Conroe is a representation of what I believe will become the norm for CPU production in the mainstream markets. Chips designed for use in the mobile market and then derivatives moved to the desktop market.
 
I doubt Kanter decided solely from the wider peak retirement rate that Conroe would lead in single-threaded performance. Both AMD and Intel have admitted that their chips are doing fantastically if they break an IPC of 1 for most code.

He didn't. Indeed, he wrote the same as you:
"While it does appear that the Core 2 is 33% wider than Barcelona, in reality, neither processor comes close to peak capabilities on real code, so the performance will be much closer than the block diagrams imply. Barcelona's 3-wide issue, execute and retire capabilities are not a performance problem."
Seems I remembered this part wrong, sorry. He mentioned also the clock-rate, as an important factor here, so how high AMD could scale it, and I think he counted on 2.5 GHz - while according to more recent informations it will reach 2.8 GHz and beyond.

Thing is, Conroe's really not wider. Indeed, it's up to 5 micro-ops wide (two of them fused), according to Agner, while Barcelona is up to 6 micro-ops wide (in AMD's terms). Okay that it alone rarely counts much. But there are other differences that helps Barcelona increase the average IPC, and especially taking advantage of the 128 bit FPUs, in this one certainly better than Conroe.

Conroe is more aggressive at pursuing single-threaded performance than Barcelona. For desktop loads, its cache is better (offset in various scenarios by AMD's IMC), its memory reordering is more aggressive, and its clock speeds are higher.

This is perhaps true for the integer performance, but I wouldn't say it regarding the SIMD performance. So Barcelona could still be better f.ex. in media-processing, which is indeed a desktop application.

A possibly more telling source of information on the Barcelona derivatives is AMD's silence when it comes to benchmarks of single-threaded performance.

They wouldn't only be showing Specrate numbers if the single-threaded numbers were also good.

Possibly.
 
This is perhaps true for the integer performance, but I wouldn't say it regarding the SIMD performance. So Barcelona could still be better f.ex. in media-processing, which is indeed a desktop application.

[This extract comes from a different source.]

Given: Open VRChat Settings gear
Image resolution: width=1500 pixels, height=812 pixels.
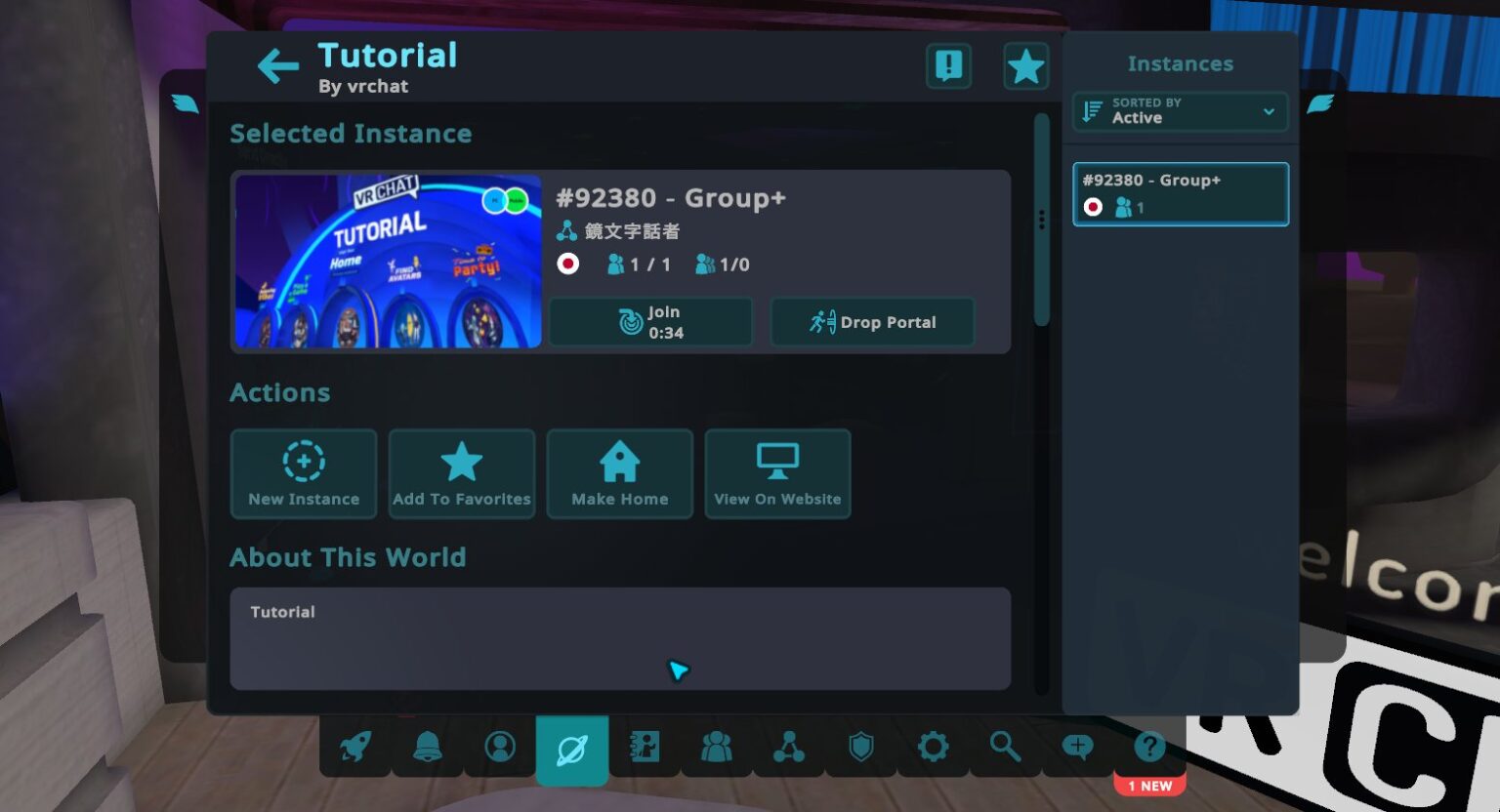Looking at the screenshot, I should click(933, 747).
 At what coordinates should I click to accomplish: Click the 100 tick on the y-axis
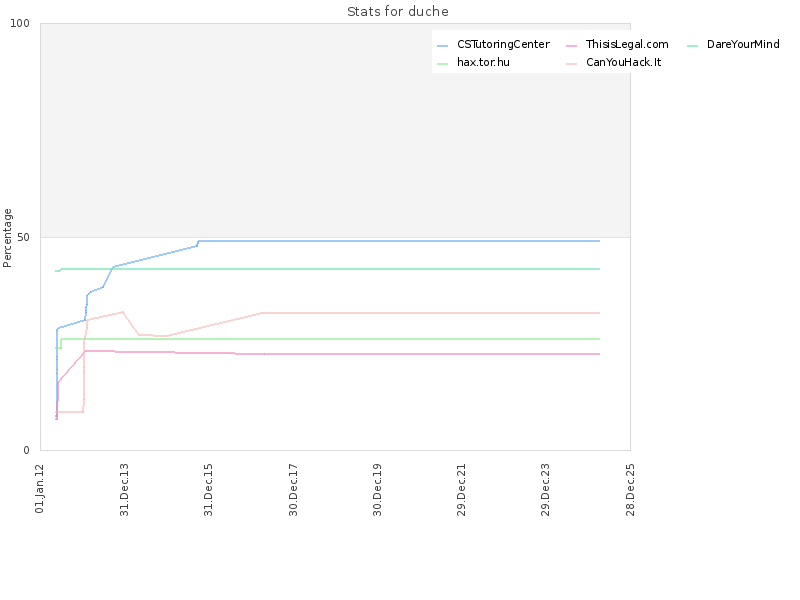coord(20,23)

This seems possible, though Conroe and Barcelona have different advantages and disadvantages.
Conroe's peak SSE capability is twice that of Barcelona's, though this requires a pretty specific mix of instructions.
Barcelona has a number of measures that allows for theoretically higher sustained performance over a wider set of circumstances.

Per-clock, it may very well be that Barcelona is capable of a higher sustained level of performance, but it's not just per-clock that matters.
Vector performance has done well on highly-clocked architectures.
The P4 was very good at SSE.

Intel is likely sandbagging on one or two speed grades for Core2.
 
Intel is likely sandbagging on one or two speed grades for Core2.

I think we can be sure that Intel is sandbagging on more than a few speedgrades on the Yonah platform. Even the original Core Duo (non-"2" models) would overclock pretty handily; the C2D's are seeing overclocks into the stratosphere relatively speaking. Even on stock voltage you can see C2D's doing more than 25% overclocks, even on their top-of-the-line Quad EE models.

As much as I'd love to have the competition to keep everything in-check for prices, I still don't think Barcelona is going to be performance competitive with Intel's product during it's released timeframe.